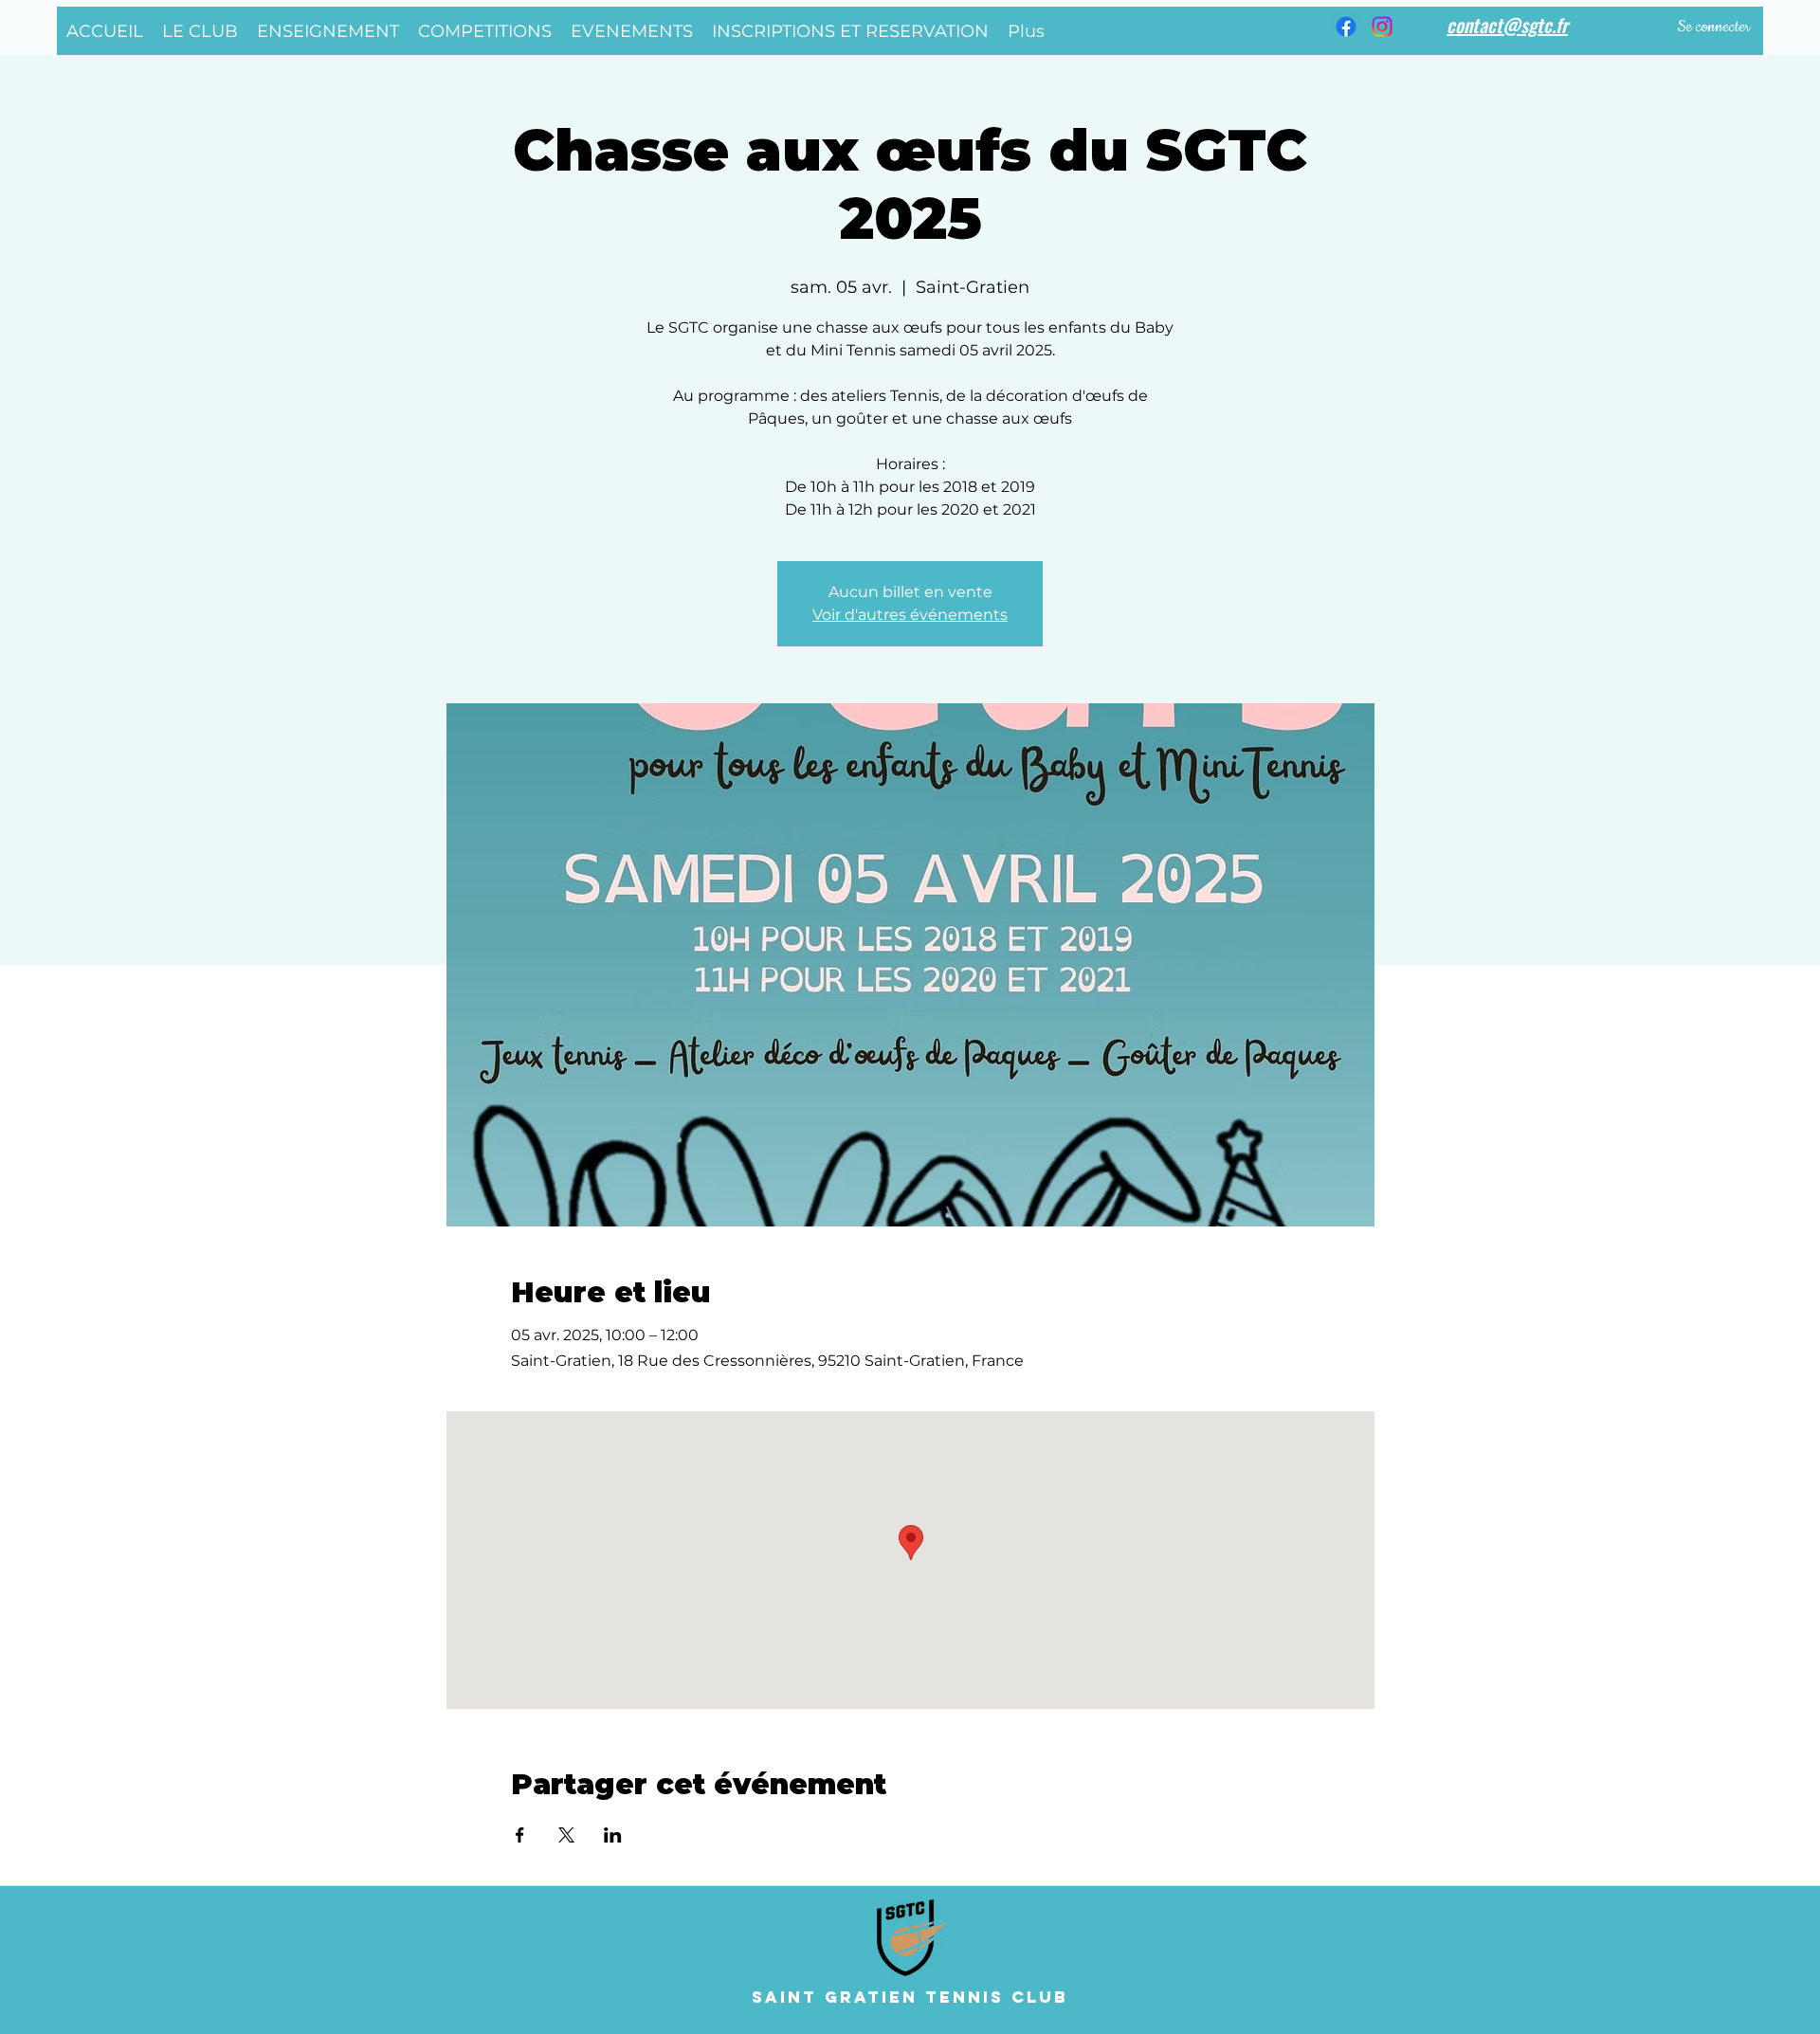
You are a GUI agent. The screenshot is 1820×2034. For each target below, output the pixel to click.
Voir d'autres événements (910, 615)
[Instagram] (1382, 26)
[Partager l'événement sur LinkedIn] (613, 1835)
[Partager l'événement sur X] (566, 1835)
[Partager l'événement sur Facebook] (520, 1835)
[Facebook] (1346, 26)
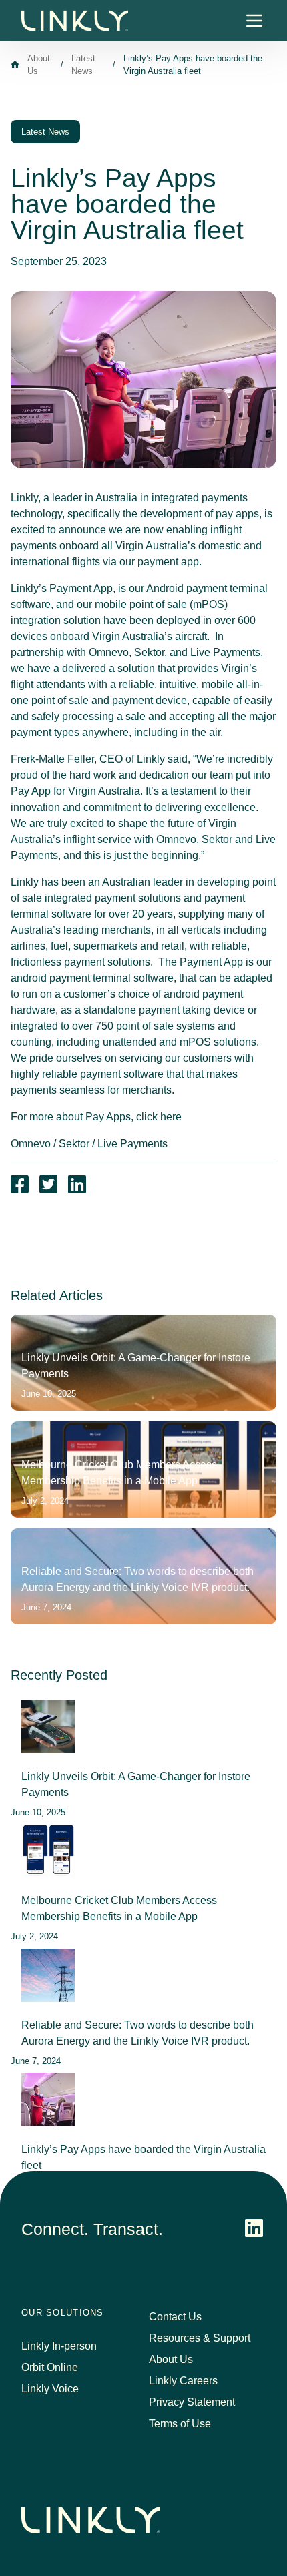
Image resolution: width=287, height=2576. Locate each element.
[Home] (15, 64)
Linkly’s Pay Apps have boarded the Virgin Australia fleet (143, 2157)
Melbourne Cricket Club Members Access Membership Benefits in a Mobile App (119, 1908)
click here (159, 1116)
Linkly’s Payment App (62, 588)
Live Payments (132, 1143)
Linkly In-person (59, 2346)
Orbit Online (49, 2367)
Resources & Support (199, 2338)
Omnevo (31, 1143)
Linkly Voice (50, 2388)
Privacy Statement (192, 2402)
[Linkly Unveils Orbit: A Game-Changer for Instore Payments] (48, 1726)
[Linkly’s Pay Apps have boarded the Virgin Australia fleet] (48, 2099)
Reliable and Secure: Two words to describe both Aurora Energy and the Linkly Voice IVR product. (137, 2033)
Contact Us (175, 2316)
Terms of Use (180, 2423)
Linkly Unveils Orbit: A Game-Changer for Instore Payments (135, 1784)
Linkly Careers (183, 2380)
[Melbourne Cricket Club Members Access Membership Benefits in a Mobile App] (48, 1851)
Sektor (74, 1143)
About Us (171, 2359)
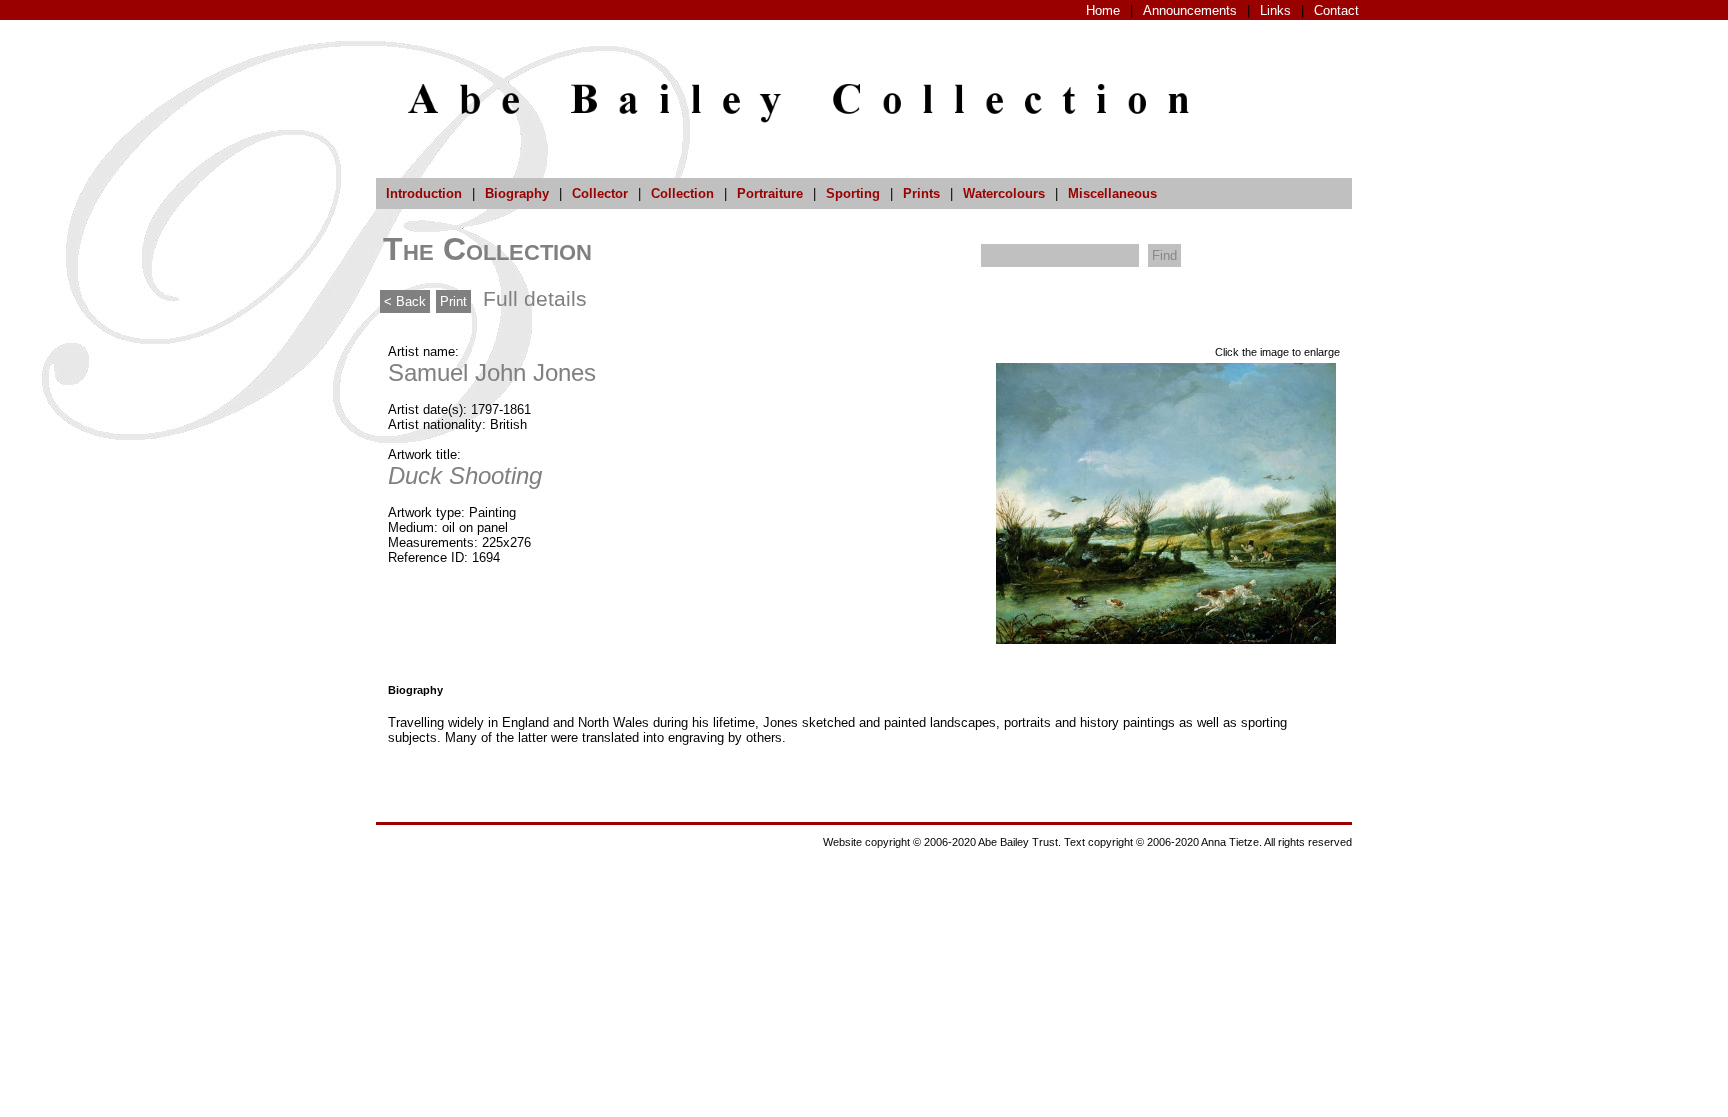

____

Set down the entries word for word, omitting all pictures.

The completed task
You are a GUI agent. The screenshot is 1820×2034. For each target below, output the pixel to click.
Voir d'autres événements (910, 615)
[Instagram] (1382, 26)
[Partager l'événement sur LinkedIn] (613, 1835)
[Partager l'événement sur X] (566, 1835)
[Partager l'événement sur Facebook] (520, 1835)
[Facebook] (1346, 26)
Image resolution: width=287, height=2576. Locate each element.
[Home] (15, 64)
Linkly’s Pay Apps have boarded the Virgin Australia fleet (143, 2157)
Melbourne Cricket Club Members Access Membership Benefits in a Mobile App (119, 1908)
click here (159, 1116)
Linkly’s Payment App (62, 588)
Live Payments (132, 1143)
Linkly In-person (59, 2346)
Orbit Online (49, 2367)
Resources & Support (199, 2338)
Omnevo (31, 1143)
Linkly Voice (50, 2388)
Privacy Statement (192, 2402)
[Linkly Unveils Orbit: A Game-Changer for Instore Payments] (48, 1726)
[Linkly’s Pay Apps have boarded the Virgin Australia fleet] (48, 2099)
Reliable and Secure: Two words to describe both Aurora Energy and the Linkly Voice IVR product. (137, 2033)
Contact Us (175, 2316)
Terms of Use (180, 2423)
Linkly Unveils Orbit: A Game-Changer for Instore Payments (135, 1784)
Linkly Careers (183, 2380)
[Melbourne Cricket Club Members Access Membership Benefits in a Mobile App] (48, 1851)
Sektor (74, 1143)
About Us (171, 2359)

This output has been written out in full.